GIVEN TEXT ->
-- -- --

2. The contour gauge of claim 1, where an alignment tube is operatively attached to the top surface, the alignment tube creating an opening in the central hub extending form the top surface to the bottom surface of the central hub.

3. The contour gauge of claim 1, wherein the contour of the bone surface is defined by a distance of the central hub to the bone surface by each of the positioning pins.

4. The contour gauge of claim 2, further comprising an attachment pin, wherein the attachment pin is received in the alignment tube for operatively tethering the central hub to the bone surface.

5. The contour gauge of claim 1, wherein the plurality of positioning pins is from 4 to 8 in number.

6. A gauge, comprising:

a central hub capable of attaching to a bone surface; and

a series of contour measurement pins extending from the central hub, wherein:

when the central hub is attached to the bone surface, the contour measurement pins are capable of being fixedly oriented to map a contour of the bone surface.

-- -- --

TASK TO COMPLETE ->
Please answer these questions about the contour gauge claims:
1. According to claim 5, how many positioning pins may the contour gauge have?
2. What does claim 4 say is received in the alignment tube?
3. In claim 6, what extends from the central hub?

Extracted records
-- -- --

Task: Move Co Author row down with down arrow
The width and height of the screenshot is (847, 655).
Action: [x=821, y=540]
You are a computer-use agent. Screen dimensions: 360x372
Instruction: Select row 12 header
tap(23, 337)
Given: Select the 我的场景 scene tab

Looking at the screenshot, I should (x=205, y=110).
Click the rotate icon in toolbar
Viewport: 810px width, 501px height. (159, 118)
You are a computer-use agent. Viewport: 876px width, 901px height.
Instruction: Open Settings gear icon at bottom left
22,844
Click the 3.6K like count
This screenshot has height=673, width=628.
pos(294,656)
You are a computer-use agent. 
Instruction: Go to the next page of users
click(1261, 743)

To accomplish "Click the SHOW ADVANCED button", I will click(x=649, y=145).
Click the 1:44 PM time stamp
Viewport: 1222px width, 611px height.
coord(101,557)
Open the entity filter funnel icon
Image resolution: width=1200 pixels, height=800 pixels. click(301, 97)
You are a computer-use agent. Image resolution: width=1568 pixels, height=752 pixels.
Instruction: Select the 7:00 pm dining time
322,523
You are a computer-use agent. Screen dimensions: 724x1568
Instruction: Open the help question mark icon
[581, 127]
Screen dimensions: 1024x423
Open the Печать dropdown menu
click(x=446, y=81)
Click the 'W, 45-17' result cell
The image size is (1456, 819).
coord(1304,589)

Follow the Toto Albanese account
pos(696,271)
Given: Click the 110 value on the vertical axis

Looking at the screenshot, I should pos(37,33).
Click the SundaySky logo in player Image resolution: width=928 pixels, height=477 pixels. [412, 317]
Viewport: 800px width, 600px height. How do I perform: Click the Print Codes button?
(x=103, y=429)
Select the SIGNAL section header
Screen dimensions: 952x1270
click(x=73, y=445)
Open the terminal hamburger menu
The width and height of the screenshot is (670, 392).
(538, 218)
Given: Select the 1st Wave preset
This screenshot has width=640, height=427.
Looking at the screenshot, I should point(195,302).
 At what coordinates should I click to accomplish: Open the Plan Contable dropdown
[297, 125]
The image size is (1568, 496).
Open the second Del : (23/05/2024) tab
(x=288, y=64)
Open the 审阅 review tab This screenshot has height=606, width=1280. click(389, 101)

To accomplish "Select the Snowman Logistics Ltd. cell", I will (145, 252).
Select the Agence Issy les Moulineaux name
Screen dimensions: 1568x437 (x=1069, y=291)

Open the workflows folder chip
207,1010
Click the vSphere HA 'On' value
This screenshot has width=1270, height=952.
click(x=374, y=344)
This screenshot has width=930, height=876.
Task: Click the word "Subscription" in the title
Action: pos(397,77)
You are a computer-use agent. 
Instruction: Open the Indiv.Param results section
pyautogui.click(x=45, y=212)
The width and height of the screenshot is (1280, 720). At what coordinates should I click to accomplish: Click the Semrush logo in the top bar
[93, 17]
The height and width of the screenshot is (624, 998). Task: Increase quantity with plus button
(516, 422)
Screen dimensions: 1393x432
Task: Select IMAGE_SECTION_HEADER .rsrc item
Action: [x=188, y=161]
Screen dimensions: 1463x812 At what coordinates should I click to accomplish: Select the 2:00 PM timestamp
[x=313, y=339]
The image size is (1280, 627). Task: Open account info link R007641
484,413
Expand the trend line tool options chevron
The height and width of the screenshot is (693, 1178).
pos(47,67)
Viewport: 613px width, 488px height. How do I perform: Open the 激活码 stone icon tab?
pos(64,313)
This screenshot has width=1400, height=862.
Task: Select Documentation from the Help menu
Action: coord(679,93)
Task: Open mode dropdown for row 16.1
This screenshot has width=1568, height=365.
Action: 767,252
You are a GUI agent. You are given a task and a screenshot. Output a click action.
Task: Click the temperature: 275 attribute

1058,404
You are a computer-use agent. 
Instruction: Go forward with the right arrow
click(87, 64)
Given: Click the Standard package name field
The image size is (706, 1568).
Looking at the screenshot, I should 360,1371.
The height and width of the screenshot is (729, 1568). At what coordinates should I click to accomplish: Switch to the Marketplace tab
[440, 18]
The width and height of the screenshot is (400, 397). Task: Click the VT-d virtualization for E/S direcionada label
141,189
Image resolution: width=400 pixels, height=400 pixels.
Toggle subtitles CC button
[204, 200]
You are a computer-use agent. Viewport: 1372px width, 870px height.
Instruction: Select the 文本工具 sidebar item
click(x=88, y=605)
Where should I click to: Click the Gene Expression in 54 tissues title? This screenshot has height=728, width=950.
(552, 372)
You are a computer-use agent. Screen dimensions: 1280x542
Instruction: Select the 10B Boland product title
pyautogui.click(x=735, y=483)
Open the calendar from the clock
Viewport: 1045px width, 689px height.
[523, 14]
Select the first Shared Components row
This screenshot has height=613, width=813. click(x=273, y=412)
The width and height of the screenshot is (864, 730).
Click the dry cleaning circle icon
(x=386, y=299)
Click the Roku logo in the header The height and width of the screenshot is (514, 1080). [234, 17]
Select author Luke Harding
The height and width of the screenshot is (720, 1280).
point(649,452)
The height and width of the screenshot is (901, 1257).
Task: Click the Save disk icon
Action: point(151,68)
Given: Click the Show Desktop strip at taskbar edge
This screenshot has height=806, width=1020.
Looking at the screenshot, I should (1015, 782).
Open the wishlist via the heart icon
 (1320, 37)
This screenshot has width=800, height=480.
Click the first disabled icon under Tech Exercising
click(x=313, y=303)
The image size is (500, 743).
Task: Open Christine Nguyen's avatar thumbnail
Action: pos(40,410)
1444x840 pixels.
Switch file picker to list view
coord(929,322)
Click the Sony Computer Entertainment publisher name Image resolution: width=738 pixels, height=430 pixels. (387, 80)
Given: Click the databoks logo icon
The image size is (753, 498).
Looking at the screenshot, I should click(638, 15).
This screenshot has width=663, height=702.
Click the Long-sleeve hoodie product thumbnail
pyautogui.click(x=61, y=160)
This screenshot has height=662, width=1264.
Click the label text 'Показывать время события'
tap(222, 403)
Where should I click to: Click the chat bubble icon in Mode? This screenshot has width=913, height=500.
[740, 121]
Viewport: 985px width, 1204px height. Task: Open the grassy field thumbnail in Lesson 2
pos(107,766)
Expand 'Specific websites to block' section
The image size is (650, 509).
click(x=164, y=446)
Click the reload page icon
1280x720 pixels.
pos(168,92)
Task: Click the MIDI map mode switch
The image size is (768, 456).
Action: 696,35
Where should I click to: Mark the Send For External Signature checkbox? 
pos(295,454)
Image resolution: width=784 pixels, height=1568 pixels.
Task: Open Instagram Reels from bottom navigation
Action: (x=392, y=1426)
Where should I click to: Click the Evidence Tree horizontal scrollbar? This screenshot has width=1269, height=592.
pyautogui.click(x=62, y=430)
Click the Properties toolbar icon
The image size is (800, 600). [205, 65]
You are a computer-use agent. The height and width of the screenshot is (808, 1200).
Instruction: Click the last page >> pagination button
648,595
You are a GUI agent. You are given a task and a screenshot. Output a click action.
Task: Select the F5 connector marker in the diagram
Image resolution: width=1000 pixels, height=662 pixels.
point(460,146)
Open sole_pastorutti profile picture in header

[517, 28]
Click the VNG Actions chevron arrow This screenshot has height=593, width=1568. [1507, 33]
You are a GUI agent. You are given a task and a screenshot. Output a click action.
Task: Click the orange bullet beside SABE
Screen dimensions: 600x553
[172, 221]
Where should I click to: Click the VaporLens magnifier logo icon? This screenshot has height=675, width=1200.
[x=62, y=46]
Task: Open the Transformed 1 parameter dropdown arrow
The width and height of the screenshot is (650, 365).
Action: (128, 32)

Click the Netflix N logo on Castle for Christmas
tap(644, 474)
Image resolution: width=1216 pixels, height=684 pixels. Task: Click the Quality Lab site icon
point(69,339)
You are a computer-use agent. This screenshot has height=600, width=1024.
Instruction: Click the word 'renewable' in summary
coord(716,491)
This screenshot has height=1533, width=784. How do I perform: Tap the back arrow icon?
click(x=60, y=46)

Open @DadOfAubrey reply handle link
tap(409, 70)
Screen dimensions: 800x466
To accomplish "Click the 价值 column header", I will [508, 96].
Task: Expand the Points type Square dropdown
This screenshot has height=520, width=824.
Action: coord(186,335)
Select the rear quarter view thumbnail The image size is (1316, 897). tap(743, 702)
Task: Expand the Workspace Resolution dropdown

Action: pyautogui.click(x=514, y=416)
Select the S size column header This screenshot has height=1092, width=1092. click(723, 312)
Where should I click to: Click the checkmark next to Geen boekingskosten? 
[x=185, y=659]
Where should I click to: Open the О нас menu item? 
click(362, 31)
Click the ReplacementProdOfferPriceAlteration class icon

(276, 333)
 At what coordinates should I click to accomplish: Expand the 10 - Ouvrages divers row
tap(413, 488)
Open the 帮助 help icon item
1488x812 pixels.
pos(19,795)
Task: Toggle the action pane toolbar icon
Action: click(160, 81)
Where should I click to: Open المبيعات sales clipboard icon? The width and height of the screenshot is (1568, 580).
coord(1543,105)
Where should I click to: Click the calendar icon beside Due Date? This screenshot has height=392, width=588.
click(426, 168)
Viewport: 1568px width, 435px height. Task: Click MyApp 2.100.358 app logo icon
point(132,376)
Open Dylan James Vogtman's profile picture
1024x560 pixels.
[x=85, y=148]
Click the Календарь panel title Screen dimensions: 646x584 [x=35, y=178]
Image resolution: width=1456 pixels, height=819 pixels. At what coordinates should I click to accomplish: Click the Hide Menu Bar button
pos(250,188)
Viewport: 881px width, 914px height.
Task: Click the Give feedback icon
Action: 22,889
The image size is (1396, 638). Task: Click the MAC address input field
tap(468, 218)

-- -- --

TASK SOLUTION ->
1. From 4 to 8.
2. An attachment pin.
3. A series of contour measurement pins.